L’absence de parachute pour les travailleurs inquiète les provinces hors Québec, à un point tel qu’on envisage de réajuster le Régime de pensions du Canada (RPC), l’équivalent du RRQ, en vigueur dans le reste du pays.

À peu de choses près, le RPC actuel est un calque du RRQ. On cotise chaque année à hauteur de 9,9 % de son revenu (l’employeur en paie la moitié), jusqu’à concurrence d’un salaire de 47 200 dollars. À la retraite, on reçoit une rente représentant grosso modo 25 % de son revenu, le salaire maximal déterminé étant, là encore, de 47 200 dollars. Ce qui veut dire qu’un travailleur qui n’aurait que ce régime pour subvenir à ses besoins dans ses vieux jours devrait se contenter de 11 210 dollars par année au maximum, somme à laquelle s’ajouterait la rente du programme de la Sécurité de la vieillesse, soit 6 260 dollars tout au plus.

Les ministres des Finances de plusieurs provinces canadiennes, celui de l’Ontario en tête, souhaitent étoffer le RPC, en faisant passer la part du revenu reçu à la retraite de 25 % à 30 % ou à 35 %, par exemple, ou encore en relevant le plafond salarial de 47 200 à 90 000 ou même à 120 000 dollars. Un genre de régime PD pour tous.

Frileux, le ministre des Finances du Canada, Jim Flaherty, et celui de l’Alberta, Ted Morton, privilégient une autre option pour garnir le bas de laine des travailleurs sans filet. Ils proposent la création de régimes de pension agréés collectifs (RPAC), qui s’apparentent davantage à des régimes CD pour tous. Les travailleurs qui ne profitent pas d’un régime de retraite de leur employeur pourraient verser une part de leur revenu dans un RPAC, un peu comme ils le font actuellement dans leur REER.

Ces REER collectifs à très grande échelle seraient gérés par des institutions financières privées, sous la surveillance des provinces, pour s’assurer que les frais de gestion et les risques sont maintenus au minimum. Les entreprises ne seraient pas forcées d’y cotiser.

Alors que l’Alberta et l’Ontario sont engagés dans un bras de fer sur cette question, le Québec a d’autres chats à fouetter. « Chaque année, pendant que la caisse du RPC continue de se remplir, celle de la RRQ se vide en raison du vieillissement de la population québécoise, plus rapide ici qu’ailleurs au Canada, dit Michel St-Germain. Avant de rêver à un régime amélioré, il va falloir renflouer celui-ci. »

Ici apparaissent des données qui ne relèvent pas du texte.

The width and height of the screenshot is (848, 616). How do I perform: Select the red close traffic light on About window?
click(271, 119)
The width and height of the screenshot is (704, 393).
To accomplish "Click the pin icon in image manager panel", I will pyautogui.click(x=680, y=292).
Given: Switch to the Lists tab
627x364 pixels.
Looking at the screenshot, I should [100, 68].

Selon la dernière analyse actuarielle du Régime de rentes du Québec, rendue publique en décembre dernier, les coffres seront vides en 2039, si l’on maintient le taux de cotisation actuel à 9,9 %. Il faudrait le faire passer à 11,02 % pour rester à flot. L’analyse actuarielle précédente, réalisée il y a trois ans, avait établi le taux d’équilibre à 10,54 %. « L’espérance de vie a progressé plus vite que prévu, alors que les salaires, et donc la masse salariale, ont moins augmenté qu’on ne l’aurait cru », explique Pierre Plamondon, actuaire en chef à la RRQ. C’est sans parler de l’effet désastreux de la crise financière de 2008.

Plusieurs hypothèses sont envisagées pour remplumer le régime. Au premier chef : augmenter les cotisations. Dans un document de consultation préparé par la RRQ en 2009, on proposait une hausse de 0,1 % par année de 2011 à 2015, pour une augmentation totale de 0,5 %. « Ce serait un premier pas », dit Pierre Plamondon.

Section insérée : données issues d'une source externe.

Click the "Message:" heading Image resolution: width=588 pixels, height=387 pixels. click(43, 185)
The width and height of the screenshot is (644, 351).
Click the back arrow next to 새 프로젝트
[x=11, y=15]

D’autres solutions sont sur la table, comme l’imposition d’une pénalité plus lourde aux travailleurs qui choisissent de prendre leur retraite à 60 ans plutôt qu’à 65. Le RPC a déjà tracé le chemin : la pénalité actuelle de 30 % imposée aux travailleurs canadiens qui quittent leur emploi à 60 ans augmentera graduellement à partir de 2012, pour atteindre 36 % en 2016.

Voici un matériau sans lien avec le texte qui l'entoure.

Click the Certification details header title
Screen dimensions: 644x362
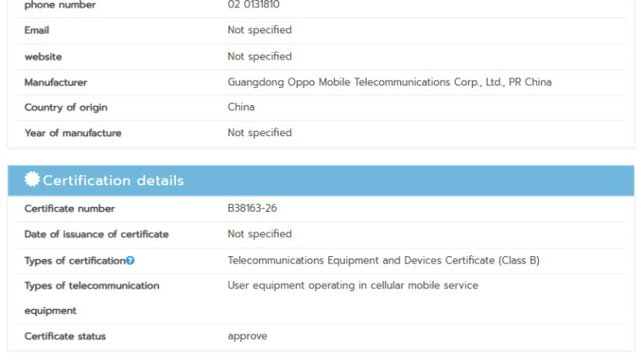(113, 181)
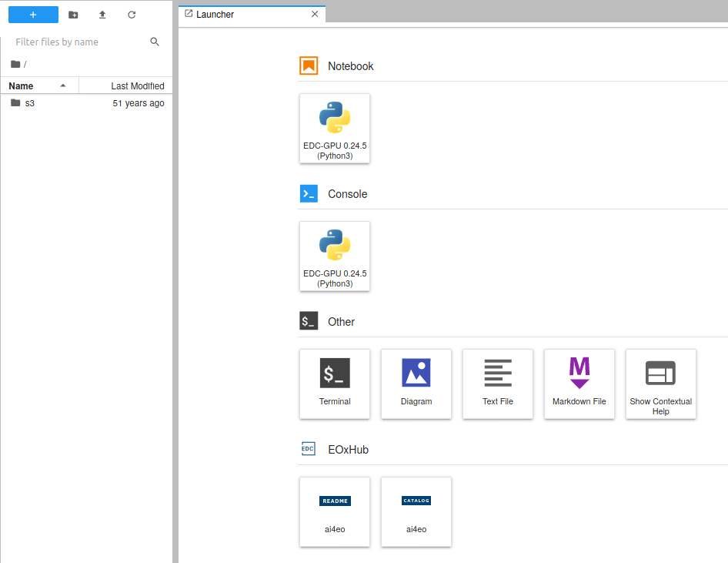
Task: Click Show Contextual Help card
Action: [661, 384]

Dans son document de consultation, la Régie avait aussi proposé de revoir à la baisse les prestations accordées au conjoint survivant à la suite du décès d’un cotisant au régime. « Toutes ces options ont été discutées en commission parlementaire et nous en sommes maintenant à les peaufiner, à la lumière des commentaires reçus », dit Pierre Plamondon, qui refuse d’en dire davantage. Pour en avoir le cœur net, rendez-vous à la prochaine session parlementaire. La ministre de l’Emploi et de la Solidarité sociale, Julie Boulet, a promis de déposer un projet de loi en 2011 pour redresser la situation financière du régime.